* begin DATA ROWS *

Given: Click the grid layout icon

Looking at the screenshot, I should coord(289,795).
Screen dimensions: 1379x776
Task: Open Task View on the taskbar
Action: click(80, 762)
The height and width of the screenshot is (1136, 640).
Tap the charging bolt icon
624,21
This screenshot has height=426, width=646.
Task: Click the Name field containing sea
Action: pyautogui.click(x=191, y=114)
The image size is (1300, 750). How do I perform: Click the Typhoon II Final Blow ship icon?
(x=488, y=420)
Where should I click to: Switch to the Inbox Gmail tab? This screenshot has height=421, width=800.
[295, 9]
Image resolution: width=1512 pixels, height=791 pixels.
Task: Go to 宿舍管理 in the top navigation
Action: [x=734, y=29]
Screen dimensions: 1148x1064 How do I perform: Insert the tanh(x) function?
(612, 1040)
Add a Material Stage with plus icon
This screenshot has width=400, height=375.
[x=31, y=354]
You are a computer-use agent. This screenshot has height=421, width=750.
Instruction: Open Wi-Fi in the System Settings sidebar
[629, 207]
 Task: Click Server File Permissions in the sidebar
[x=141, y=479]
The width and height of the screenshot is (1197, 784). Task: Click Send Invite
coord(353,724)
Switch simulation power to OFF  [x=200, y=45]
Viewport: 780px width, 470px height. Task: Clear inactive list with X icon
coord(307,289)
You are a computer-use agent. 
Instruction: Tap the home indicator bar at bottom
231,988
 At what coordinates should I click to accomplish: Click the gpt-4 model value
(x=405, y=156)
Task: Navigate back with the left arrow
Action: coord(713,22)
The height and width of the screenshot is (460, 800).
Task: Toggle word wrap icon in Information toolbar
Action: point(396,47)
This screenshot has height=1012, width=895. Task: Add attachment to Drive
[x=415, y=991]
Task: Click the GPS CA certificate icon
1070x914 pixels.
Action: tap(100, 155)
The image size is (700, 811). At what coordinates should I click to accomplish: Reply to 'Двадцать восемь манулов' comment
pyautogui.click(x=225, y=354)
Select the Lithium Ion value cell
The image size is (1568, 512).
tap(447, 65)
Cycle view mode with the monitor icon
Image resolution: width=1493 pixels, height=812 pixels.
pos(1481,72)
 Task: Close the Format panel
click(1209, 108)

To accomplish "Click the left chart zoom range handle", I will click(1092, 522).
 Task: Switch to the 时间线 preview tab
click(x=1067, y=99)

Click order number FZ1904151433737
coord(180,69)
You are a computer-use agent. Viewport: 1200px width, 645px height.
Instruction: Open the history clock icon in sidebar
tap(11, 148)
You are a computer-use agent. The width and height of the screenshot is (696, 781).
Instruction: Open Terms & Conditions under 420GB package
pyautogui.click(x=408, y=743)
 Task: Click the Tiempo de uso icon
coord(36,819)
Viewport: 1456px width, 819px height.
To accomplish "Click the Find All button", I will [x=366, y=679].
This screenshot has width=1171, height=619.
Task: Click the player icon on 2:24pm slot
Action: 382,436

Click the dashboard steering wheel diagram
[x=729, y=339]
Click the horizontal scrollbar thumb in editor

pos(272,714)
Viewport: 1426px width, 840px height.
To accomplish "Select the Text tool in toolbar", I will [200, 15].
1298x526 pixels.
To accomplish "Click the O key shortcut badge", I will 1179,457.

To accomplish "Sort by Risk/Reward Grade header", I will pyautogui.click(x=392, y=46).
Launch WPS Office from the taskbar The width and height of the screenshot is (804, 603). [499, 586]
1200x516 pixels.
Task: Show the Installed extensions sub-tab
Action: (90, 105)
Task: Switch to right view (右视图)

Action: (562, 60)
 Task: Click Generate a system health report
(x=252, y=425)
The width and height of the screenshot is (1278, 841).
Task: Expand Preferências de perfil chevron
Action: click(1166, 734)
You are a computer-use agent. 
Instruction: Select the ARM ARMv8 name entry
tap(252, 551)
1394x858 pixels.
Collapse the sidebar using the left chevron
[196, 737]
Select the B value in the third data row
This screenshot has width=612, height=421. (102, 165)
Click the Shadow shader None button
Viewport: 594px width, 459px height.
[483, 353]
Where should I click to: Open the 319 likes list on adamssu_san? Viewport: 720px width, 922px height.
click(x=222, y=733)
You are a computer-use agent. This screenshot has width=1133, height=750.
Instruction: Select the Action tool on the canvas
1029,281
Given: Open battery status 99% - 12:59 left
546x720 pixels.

* end DATA ROWS *

INSTRUCTIONS FOR THE TASK: Rewrite all of the material above, swapping "computer-use agent" for "screen assistant" and leaving everything else as it is.

SOLUTION TO THIS TASK:
Given: Click the grid layout icon

Looking at the screenshot, I should coord(289,795).
Screen dimensions: 1379x776
Task: Open Task View on the taskbar
Action: click(80, 762)
The height and width of the screenshot is (1136, 640).
Tap the charging bolt icon
624,21
This screenshot has height=426, width=646.
Task: Click the Name field containing sea
Action: pyautogui.click(x=191, y=114)
The image size is (1300, 750). How do I perform: Click the Typhoon II Final Blow ship icon?
(x=488, y=420)
Where should I click to: Switch to the Inbox Gmail tab? This screenshot has height=421, width=800.
[295, 9]
Image resolution: width=1512 pixels, height=791 pixels.
Task: Go to 宿舍管理 in the top navigation
Action: [x=734, y=29]
Screen dimensions: 1148x1064 How do I perform: Insert the tanh(x) function?
(612, 1040)
Add a Material Stage with plus icon
This screenshot has width=400, height=375.
[x=31, y=354]
You are a screen assistant. This screenshot has height=421, width=750.
Instruction: Open Wi-Fi in the System Settings sidebar
[629, 207]
 Task: Click Server File Permissions in the sidebar
[x=141, y=479]
The width and height of the screenshot is (1197, 784). Task: Click Send Invite
coord(353,724)
Switch simulation power to OFF  [x=200, y=45]
Viewport: 780px width, 470px height. Task: Clear inactive list with X icon
coord(307,289)
You are a screen assistant. 
Instruction: Tap the home indicator bar at bottom
231,988
 At what coordinates should I click to accomplish: Click the gpt-4 model value
(x=405, y=156)
Task: Navigate back with the left arrow
Action: coord(713,22)
The height and width of the screenshot is (460, 800).
Task: Toggle word wrap icon in Information toolbar
Action: point(396,47)
This screenshot has height=1012, width=895. Task: Add attachment to Drive
[x=415, y=991]
Task: Click the GPS CA certificate icon
1070x914 pixels.
Action: tap(100, 155)
The image size is (700, 811). At what coordinates should I click to accomplish: Reply to 'Двадцать восемь манулов' comment
pyautogui.click(x=225, y=354)
Select the Lithium Ion value cell
The image size is (1568, 512).
tap(447, 65)
Cycle view mode with the monitor icon
Image resolution: width=1493 pixels, height=812 pixels.
pos(1481,72)
 Task: Close the Format panel
click(1209, 108)

To accomplish "Click the left chart zoom range handle", I will click(1092, 522).
 Task: Switch to the 时间线 preview tab
click(x=1067, y=99)

Click order number FZ1904151433737
coord(180,69)
You are a screen assistant. Viewport: 1200px width, 645px height.
Instruction: Open the history clock icon in sidebar
tap(11, 148)
You are a screen assistant. The width and height of the screenshot is (696, 781).
Instruction: Open Terms & Conditions under 420GB package
pyautogui.click(x=408, y=743)
 Task: Click the Tiempo de uso icon
coord(36,819)
Viewport: 1456px width, 819px height.
To accomplish "Click the Find All button", I will [x=366, y=679].
This screenshot has width=1171, height=619.
Task: Click the player icon on 2:24pm slot
Action: 382,436

Click the dashboard steering wheel diagram
[x=729, y=339]
Click the horizontal scrollbar thumb in editor

pos(272,714)
Viewport: 1426px width, 840px height.
To accomplish "Select the Text tool in toolbar", I will [200, 15].
1298x526 pixels.
To accomplish "Click the O key shortcut badge", I will 1179,457.

To accomplish "Sort by Risk/Reward Grade header", I will pyautogui.click(x=392, y=46).
Launch WPS Office from the taskbar The width and height of the screenshot is (804, 603). [499, 586]
1200x516 pixels.
Task: Show the Installed extensions sub-tab
Action: (90, 105)
Task: Switch to right view (右视图)

Action: (562, 60)
 Task: Click Generate a system health report
(x=252, y=425)
The width and height of the screenshot is (1278, 841).
Task: Expand Preferências de perfil chevron
Action: click(1166, 734)
You are a screen assistant. 
Instruction: Select the ARM ARMv8 name entry
tap(252, 551)
1394x858 pixels.
Collapse the sidebar using the left chevron
[196, 737]
Select the B value in the third data row
This screenshot has width=612, height=421. (102, 165)
Click the Shadow shader None button
Viewport: 594px width, 459px height.
[483, 353]
Where should I click to: Open the 319 likes list on adamssu_san? Viewport: 720px width, 922px height.
click(x=222, y=733)
You are a screen assistant. This screenshot has width=1133, height=750.
Instruction: Select the Action tool on the canvas
1029,281
Given: Open battery status 99% - 12:59 left
546x720 pixels.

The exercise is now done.